En mi opinión, el principal factor es el tema de divisa de gestión internacional y el absurdo interés de Trichet por encarecer el cambio respecto al Euro. Cada vez que el Banco Central Europeo mantiene o sube los tipos hace más atractiva la moneda europea y deprecia el dólar. De este modo encarece el coeficiente de producción y venta del crudo en origen y en consecuencia encarece todo lo dependiente, finalmente sube la inflación. ¿A que parece absurdo? Lo es.

Volvamos a lo dicho. Sabemos que el principal motivo que influye en el aumento de precio del barril es la depreciación global del dólar. Si hace un año se precisaban 70 dólares para pagar 160 litros de petróleo, ahora, esos mismos 70 dólares tienen un valor mucho menor, hoy esos 70 dólares valen unos 46 en el ámbito del valor absoluto interdivisa, por lo que para pagar los 70 que cuestan realmente, ahora se precisan 104 dólares o más para equiparar valores, producciones y divisa de cambio. Sin embargo este hecho no explica los descensos de precio. Y no los explica porque en la reducción del precio final aparecen factores que no responden a ninguna lógica económica ni nada que se le parezca. Las rebajas actúan bajo estrategias puramente cosméticas. Cualquier descenso lleva consigo un bastonazo entre las piernas. Al tiempo.

Queda un halo de esperanza no obstante. Cuando todo el mundo decía que el barril no llegaría a 100 dólares estando a 70, sucedió lo contrario básicamente porque el mercado suele responder a largo plazo de un modo distinto a la opinión general. Ahora todos dicen que el barril llegará a 200 en un año. Si se cumple esa máxima de Gherwych el petróleo se estancará alrededor de los 120 o 125 dólares. Me parece una opción razonable pero me temo que hasta finales de 2010 el tema del oro negro actuará como barrera al crecimiento de un modo genérico y adelantará una crisis sistémica sin precedentes a nivel global.

Y quisiera dejarles con un juego macabro de un lector de este blog, don Adolfo Medrano: en el año 2005, un dólar equivalía a 1,20 euros y el barril de petróleo en dólares estaba en 60 billetes verdes. Podemos resolver que en el año 2005 un barril costaba por tanto 72 Euros. En ese año el precio de gasolina en el surtidor para un españolito era de 0,82 Euros. Ahora vamos al año 2008. Un dólar equivale a 0,64 Euros y el precio del barril lo tomaremos en 120 dólares aproximadamente. El coste en Euros por tanto ser 76,80, pero el precio de gasolina en el surtidor final es de 1,34 euros. La paradoja es simple, ¿cómo puede ser que en ocho años el precio del barril sólo subiera un paupérrimo 3% y el coste final para su consumo haya subido más de un 65%?

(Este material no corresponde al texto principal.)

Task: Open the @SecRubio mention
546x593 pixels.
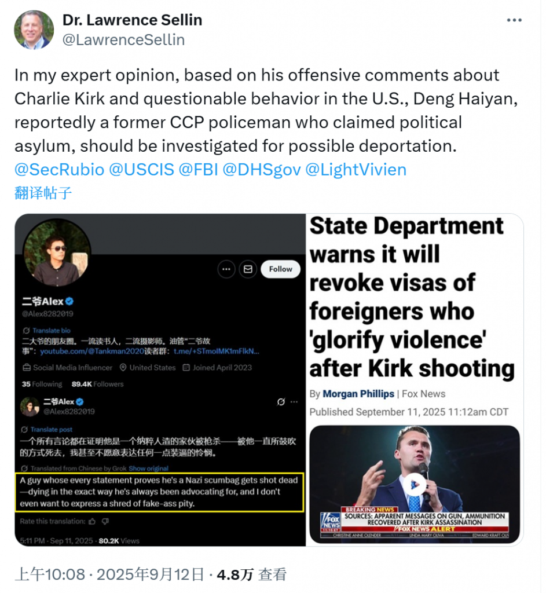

Es evidente que los factores de extracción y depreciación del dólar no explican el incremento tal y como defiendo pero en el descenso si. Fijaros como ahora que va a descender el precio final entre un 15 y un 20% hasta final de año, el aspecto moneda será fundamental y no tanto el especulativo por oferta y demanda. No obstante los caminos del Señor son inescrutables o por lo menos lo parecen. Parece que  en nuestra sociedad tiene más importancia el creer que el conocer.